In mezzo al guado, tra la possibilità di fare uno scatto in avanti e il timore di ritrovarsi ingarbugliati. Cagliari-Torino, per i rossoblù, è sfida importante in chiave classifica, oltre ad essere ennesima occasione per cesellare caratteristiche forti già emerse contro Juventus e Spal, lontano da casa. Ma è ovviamente un piatto che ha ricevuto ulteriore condimento dalla nefasta notizia mattutina, ovvero il lungo stop che attende Lucas Castro, nientemeno che uno dei fari del plotone di Maran.

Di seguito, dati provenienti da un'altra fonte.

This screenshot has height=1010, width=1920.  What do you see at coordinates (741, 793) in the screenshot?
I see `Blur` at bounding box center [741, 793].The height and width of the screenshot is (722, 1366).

ALTERNATIVE – Il forfait dell’argentino, in attesa del mercato (la società è già attiva per cercare il sostituto), apre il ventaglio di soluzioni per non perdere efficacia. Non semplice, visti i noti problemi di affidabilità del duo offensivo Sau-Farias, accantonato proprio per far spazio alla salvifica formula Castro-Joao Pedro-Pavoletti. Ma anche perché le rotazioni in mediana sono ridotte al lumicino, quando non assenti, visto il ruolo di terzino ricoperto da Padoin, assente oggi assieme a Faragò. Insomma, quando piove grandina. Sembrano essere due le possibilità: fiducia a Sau con Pavoletti e Joao Pedro, oppure alzare Ionita per far posto a Dessena, eliminando di fatto ogni opzione a partita in corso, per il centrocampo. Più sfumate, soprattutto visti i tempi ristretti, le idee di Bradaric (troppo importante davanti alla difesa) o Cigarini trequartista, fino al cambio di modulo.

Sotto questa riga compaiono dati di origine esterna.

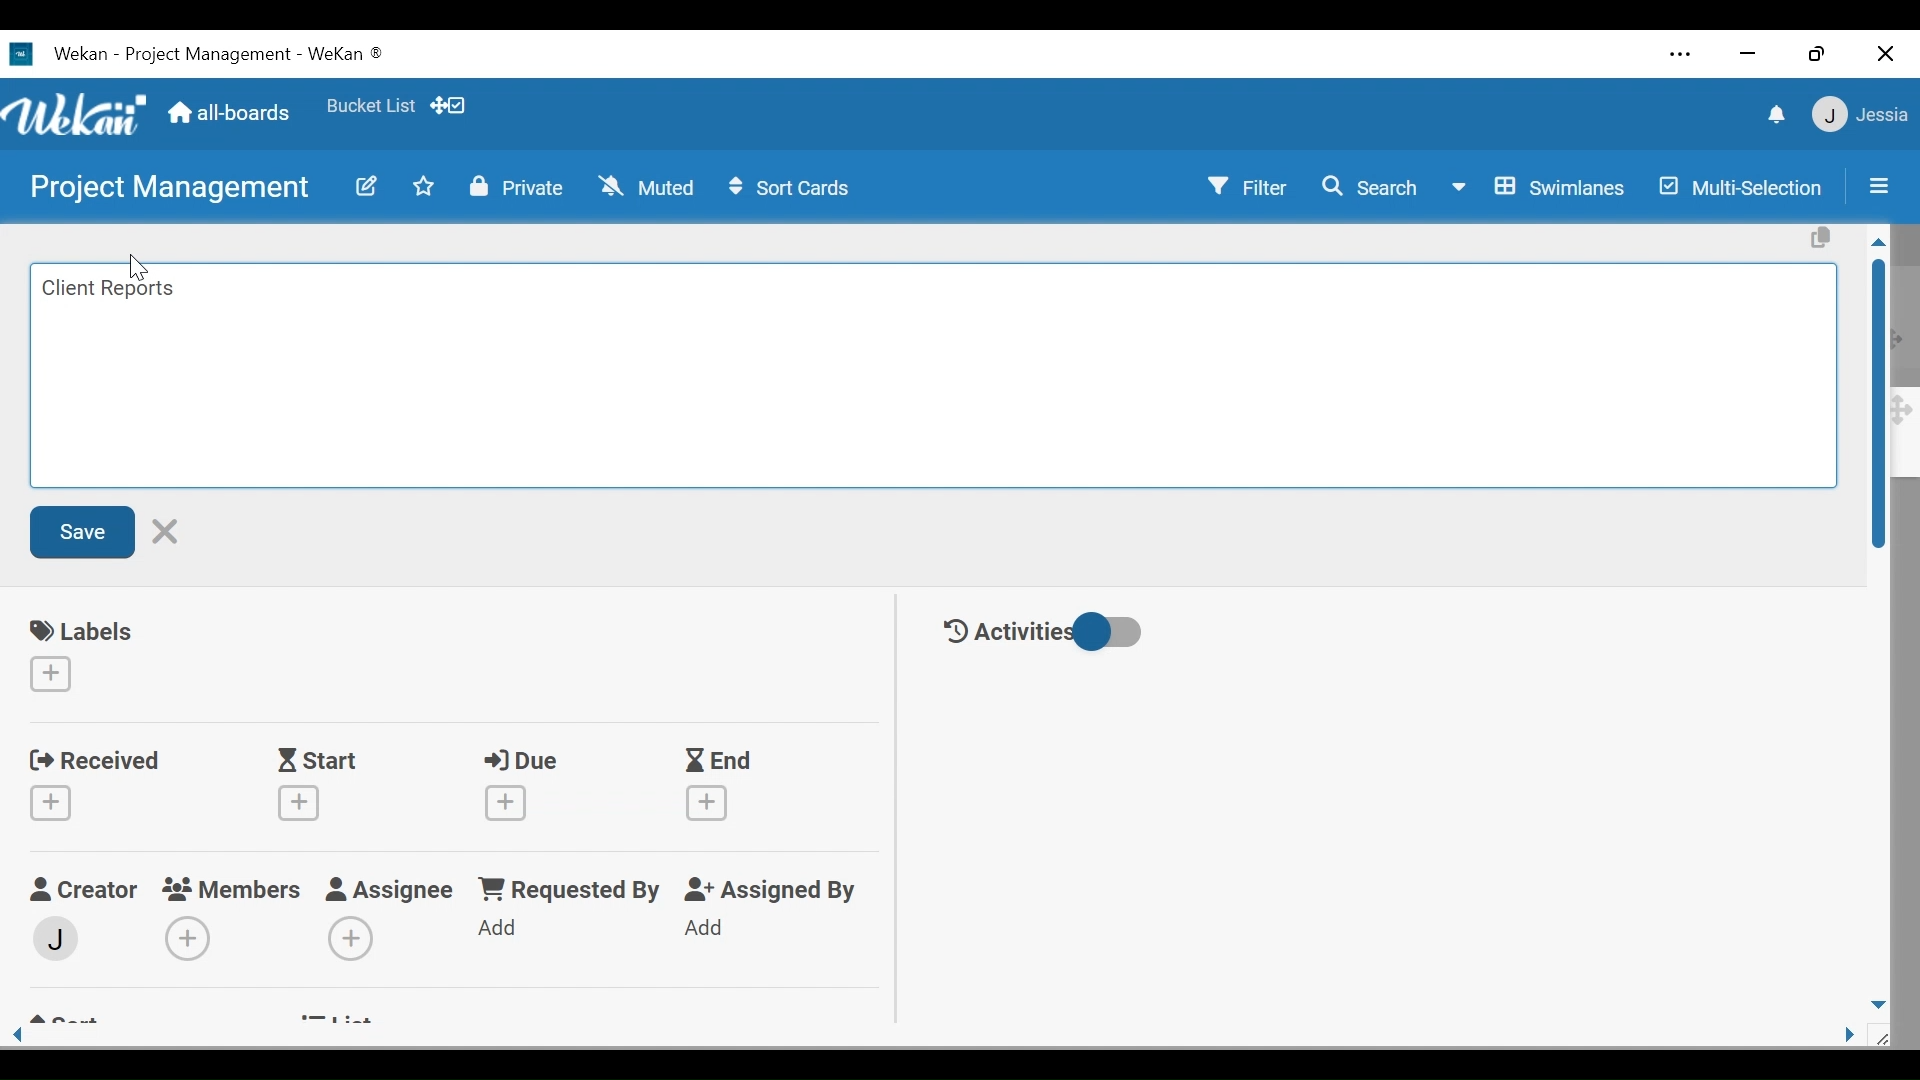 This screenshot has height=1080, width=1920. I want to click on User Member, so click(1861, 113).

GUAI A SEDERSI – Disegnata una situazione che incute poca fiducia, a poche ore dal match, è bene ricordare come il Cagliari abbia lasciato ottimi segnali, ma anche come da Ferrara si porti dietro i dubbi di una partita ripresa per i capelli. Contro la Spal, infatti, stava maturando una sconfitta rovinosa nei modi, peraltro prevedibili viste le caratteristiche degli emiliani. E solo san Pavoletti, una volta di più, ha permesso di mettere in soffitta discorsi negativi. Il livornese, assieme a Barella, è l’ago della bilancia del Cagliari, in un trio completato proprio da quel Castro senza il cui spostamento adesso ci si arrovellerebbe nella poco redditizia scelta di inizio campionato, con Sau o Farias in campo.

Ora, senza l’argentino, servirà uno scatto collettivo e un nuovo colpo di mano di Maran. Sinora ha sbagliato poco o nulla, conquistandosi il timone e la palma di uomo decisivo nell’inversione rossoblù. A lui il compito di proseguire col vento in poppa, nonostante questa parentesi di bonaccia.